RSF = Royal Scots Fusiliers
B. B. = British Burma
The Royal Scots Fusiliers were stationed in Egypt 1882-1883, which is presumably where Churchill – or a colleague – developed an interest in Arabic, and acquired the book (in Egypt, or after the regiment’s return to England in 1883). In 1885, the Royal Scots Fusiliers were in Burma, and saw action in the Third Anglo-Burmese War.
So is this any connection to the famous aristocratic Churchills? It seems not. There are tantalising connections, but the dates – and initials – just don’t match up. Lord Randolph Churchill (1849-1895) was Secretary of State for India in 1885, and instrumental in the British invasion and annexation of Burma, but he was not a Lieutenant in the Royal Scots Fusiliers, and was hardly hanging out in Thayetmyo brushing up on his Arabic. Winston Churchill (1874-1965) was appointed Lieutenant-Colonel in command of the 6th Battalion of the Royal Scots Fusiliers in 1916, but he was too young to have served with them in Burma.

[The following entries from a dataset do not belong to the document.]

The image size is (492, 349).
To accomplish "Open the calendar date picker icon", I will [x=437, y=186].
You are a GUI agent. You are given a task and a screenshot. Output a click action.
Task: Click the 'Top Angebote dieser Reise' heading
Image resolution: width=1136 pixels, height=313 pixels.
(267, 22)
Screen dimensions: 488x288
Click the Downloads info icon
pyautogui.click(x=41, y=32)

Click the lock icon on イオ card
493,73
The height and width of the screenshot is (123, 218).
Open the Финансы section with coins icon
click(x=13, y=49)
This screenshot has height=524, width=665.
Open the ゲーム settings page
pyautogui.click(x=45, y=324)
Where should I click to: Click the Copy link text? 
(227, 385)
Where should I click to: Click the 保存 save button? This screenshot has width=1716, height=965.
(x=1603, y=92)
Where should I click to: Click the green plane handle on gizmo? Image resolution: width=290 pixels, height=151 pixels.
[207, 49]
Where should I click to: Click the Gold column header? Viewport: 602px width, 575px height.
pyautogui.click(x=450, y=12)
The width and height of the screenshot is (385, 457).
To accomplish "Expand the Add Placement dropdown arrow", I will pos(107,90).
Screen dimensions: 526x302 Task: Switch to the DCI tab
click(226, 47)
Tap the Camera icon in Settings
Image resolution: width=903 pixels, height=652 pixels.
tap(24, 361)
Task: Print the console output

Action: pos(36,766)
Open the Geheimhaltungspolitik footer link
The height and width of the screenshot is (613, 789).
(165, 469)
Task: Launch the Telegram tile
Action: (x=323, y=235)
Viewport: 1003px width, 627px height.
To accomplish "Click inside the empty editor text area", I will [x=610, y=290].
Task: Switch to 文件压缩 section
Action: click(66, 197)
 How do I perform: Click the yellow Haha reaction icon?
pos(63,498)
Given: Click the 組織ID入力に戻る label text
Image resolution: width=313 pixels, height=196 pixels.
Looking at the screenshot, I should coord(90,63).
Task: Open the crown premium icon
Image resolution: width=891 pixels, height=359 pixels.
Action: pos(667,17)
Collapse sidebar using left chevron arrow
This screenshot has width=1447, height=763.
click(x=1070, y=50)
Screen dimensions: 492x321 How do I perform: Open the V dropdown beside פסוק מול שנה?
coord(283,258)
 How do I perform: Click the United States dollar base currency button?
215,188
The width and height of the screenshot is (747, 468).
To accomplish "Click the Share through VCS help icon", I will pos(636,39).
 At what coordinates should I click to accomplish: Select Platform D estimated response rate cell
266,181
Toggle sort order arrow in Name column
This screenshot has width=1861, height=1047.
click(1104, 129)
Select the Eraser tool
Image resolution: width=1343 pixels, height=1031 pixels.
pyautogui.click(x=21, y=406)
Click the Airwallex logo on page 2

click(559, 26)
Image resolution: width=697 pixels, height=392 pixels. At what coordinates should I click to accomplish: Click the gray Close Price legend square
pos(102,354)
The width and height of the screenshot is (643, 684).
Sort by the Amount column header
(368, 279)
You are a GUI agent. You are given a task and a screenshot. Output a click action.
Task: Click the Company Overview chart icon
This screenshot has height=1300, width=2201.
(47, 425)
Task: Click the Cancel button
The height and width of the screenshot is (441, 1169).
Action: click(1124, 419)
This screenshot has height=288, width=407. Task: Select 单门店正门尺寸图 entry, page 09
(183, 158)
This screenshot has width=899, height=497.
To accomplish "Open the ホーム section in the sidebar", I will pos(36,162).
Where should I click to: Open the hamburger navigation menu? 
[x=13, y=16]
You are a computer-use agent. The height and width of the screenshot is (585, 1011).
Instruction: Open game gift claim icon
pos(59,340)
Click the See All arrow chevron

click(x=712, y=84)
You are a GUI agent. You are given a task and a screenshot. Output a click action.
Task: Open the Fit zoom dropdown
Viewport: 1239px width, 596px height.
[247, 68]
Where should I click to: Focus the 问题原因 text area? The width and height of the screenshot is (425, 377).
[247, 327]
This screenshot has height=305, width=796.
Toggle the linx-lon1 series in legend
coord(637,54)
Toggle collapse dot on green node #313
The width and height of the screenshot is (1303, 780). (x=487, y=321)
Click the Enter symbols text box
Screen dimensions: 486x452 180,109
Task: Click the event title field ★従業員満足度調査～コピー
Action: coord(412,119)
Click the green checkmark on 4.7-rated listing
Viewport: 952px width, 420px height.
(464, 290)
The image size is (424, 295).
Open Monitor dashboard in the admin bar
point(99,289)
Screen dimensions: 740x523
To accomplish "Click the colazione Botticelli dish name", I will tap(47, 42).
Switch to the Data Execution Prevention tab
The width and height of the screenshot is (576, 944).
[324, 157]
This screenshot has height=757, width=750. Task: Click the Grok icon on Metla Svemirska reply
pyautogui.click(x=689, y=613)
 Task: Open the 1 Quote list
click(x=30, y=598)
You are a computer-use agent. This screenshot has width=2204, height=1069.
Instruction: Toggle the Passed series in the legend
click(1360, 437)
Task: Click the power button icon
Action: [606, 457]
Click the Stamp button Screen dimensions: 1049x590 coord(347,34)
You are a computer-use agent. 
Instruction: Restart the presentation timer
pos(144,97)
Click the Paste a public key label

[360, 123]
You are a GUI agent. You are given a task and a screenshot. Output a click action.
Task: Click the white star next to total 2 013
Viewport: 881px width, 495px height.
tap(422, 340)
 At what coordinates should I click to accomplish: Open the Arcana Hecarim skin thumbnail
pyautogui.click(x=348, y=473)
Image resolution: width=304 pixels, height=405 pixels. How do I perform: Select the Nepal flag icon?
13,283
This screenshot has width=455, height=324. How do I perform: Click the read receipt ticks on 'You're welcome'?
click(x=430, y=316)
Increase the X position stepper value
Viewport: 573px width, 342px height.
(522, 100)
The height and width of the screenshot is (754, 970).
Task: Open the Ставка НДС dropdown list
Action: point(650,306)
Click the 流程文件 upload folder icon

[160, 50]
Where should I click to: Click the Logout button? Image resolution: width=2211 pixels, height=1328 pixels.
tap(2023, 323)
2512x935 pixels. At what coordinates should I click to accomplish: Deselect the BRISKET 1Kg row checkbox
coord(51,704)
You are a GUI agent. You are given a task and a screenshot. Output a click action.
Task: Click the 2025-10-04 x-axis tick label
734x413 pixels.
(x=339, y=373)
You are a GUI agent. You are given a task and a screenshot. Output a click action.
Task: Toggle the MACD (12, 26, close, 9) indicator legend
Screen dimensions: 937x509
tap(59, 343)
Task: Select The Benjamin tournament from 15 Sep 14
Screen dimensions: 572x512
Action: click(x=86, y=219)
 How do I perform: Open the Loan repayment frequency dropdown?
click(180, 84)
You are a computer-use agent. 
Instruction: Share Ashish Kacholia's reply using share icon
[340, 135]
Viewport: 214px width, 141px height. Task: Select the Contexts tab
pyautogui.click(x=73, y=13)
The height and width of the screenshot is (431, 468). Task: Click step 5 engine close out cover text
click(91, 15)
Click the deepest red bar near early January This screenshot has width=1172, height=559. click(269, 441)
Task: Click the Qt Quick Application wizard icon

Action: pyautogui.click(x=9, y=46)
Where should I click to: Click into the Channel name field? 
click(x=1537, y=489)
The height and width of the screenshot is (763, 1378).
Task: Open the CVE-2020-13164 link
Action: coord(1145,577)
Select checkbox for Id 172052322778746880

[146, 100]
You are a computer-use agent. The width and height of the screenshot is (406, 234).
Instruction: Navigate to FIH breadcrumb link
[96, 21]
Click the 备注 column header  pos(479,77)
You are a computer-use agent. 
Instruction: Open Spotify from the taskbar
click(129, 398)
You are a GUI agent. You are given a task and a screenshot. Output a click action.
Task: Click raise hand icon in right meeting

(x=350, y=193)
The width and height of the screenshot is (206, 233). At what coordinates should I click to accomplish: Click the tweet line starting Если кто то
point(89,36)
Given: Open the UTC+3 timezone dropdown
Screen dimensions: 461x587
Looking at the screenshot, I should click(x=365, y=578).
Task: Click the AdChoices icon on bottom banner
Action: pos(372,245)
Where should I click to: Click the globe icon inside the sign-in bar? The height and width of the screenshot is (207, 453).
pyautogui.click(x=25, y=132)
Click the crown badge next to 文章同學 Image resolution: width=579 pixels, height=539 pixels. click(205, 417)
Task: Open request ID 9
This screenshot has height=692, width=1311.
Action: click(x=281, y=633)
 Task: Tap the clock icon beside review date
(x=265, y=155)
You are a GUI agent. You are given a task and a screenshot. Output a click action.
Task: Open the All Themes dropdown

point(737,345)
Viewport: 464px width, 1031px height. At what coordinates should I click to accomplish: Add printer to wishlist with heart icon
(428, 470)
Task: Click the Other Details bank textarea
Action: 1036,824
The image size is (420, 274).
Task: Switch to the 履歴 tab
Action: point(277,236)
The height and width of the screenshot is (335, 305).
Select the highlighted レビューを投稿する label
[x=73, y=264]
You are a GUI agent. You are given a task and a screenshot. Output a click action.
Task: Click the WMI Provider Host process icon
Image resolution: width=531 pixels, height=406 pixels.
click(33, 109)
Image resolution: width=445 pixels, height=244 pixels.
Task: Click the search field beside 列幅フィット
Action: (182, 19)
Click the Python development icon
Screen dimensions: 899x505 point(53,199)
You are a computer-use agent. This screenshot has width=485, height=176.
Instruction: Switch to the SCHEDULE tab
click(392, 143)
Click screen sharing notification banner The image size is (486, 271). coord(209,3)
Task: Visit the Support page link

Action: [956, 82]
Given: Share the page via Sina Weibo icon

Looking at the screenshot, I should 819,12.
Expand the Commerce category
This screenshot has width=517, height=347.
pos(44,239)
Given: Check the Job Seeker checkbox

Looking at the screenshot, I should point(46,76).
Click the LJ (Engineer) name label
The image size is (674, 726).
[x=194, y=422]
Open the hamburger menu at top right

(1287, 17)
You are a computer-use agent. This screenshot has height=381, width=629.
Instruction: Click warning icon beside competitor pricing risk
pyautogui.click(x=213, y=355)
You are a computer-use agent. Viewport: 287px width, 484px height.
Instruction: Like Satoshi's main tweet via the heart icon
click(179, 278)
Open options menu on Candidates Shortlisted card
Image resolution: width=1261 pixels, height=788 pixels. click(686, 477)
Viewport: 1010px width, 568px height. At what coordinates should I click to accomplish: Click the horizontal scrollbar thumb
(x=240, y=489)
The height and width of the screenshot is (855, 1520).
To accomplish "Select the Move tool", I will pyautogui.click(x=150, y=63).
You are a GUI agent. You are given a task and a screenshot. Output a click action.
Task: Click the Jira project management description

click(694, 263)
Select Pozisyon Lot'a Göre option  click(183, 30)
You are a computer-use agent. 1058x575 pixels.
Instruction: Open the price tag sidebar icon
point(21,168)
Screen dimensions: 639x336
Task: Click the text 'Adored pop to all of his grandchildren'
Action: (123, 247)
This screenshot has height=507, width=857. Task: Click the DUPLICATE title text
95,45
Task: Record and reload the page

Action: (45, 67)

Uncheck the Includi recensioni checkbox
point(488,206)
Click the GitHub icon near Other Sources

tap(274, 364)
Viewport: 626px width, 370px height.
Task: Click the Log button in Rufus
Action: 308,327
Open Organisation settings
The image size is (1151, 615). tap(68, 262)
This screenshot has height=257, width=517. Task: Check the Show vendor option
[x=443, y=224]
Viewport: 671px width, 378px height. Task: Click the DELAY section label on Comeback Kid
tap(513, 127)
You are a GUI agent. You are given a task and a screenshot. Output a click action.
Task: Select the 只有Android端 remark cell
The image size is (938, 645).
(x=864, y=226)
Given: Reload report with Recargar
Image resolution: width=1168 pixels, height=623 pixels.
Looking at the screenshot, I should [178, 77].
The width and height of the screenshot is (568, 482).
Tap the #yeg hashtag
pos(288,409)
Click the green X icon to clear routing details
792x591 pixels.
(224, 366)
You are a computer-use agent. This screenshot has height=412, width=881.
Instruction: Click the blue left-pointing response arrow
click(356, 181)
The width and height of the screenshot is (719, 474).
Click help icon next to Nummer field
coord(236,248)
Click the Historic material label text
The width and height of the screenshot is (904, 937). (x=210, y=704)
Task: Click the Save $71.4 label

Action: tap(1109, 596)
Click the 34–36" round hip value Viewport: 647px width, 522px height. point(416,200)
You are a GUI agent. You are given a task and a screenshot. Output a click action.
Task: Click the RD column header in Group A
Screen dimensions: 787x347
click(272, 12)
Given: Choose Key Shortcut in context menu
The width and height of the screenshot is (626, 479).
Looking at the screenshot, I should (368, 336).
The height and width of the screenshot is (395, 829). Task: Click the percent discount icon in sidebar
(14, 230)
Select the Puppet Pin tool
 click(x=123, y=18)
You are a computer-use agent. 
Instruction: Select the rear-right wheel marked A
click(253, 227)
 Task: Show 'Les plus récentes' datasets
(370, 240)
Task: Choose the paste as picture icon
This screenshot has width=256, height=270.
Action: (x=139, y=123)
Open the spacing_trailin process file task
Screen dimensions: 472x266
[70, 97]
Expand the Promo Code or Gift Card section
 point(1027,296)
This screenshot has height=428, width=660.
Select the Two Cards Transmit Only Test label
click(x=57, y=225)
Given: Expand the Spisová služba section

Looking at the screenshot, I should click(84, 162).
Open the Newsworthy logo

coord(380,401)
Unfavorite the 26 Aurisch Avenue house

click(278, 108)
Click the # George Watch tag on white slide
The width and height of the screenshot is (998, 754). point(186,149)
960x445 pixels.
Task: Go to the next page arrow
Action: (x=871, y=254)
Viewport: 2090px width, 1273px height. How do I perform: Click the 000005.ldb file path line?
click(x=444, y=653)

A Lieutenant S. V. F. Churchill, however, appears on the Burma Medal Roll of the Royal Scots Fusiliers, 1885-1887 (you can read it online here). This is surely our man. How did his Arabic studies go? There are no further annotations on the book, which is in very good condition indeed, so perhaps, like many a present-day student of Arabic, his initial enthusiasm and good resolutions waned in the face of challenging grammar and phonology. In Burma, without exposure to the language, it will have been difficult for him to practise. (Burmese Self-Taught didn’t come out until 1911.) On the other hand, the Thayet Golf Club didn’t open until 1887, so he may well have had time on his hands.
So how did Lt. Churchill’s copy of Hassam’s ‘Arabic Self-Taught’ come to be in a bookshop in Le Mans, France, in 2014? Your guess is as good as mine.
Postscript (21 July 2015):
Our friend Lieutenant Churchill is mentioned briefly in a few contemporary (or near contemporary) accounts of British military involvement in Burma: Frontier and Overseas Expeditions from India (1907); The Coming of the Great Queen: A Narrative of the Acquisition of Burma (1888); The Chin Hills (1896). Caveat lector: these books are (ahem) ‘products of their times’.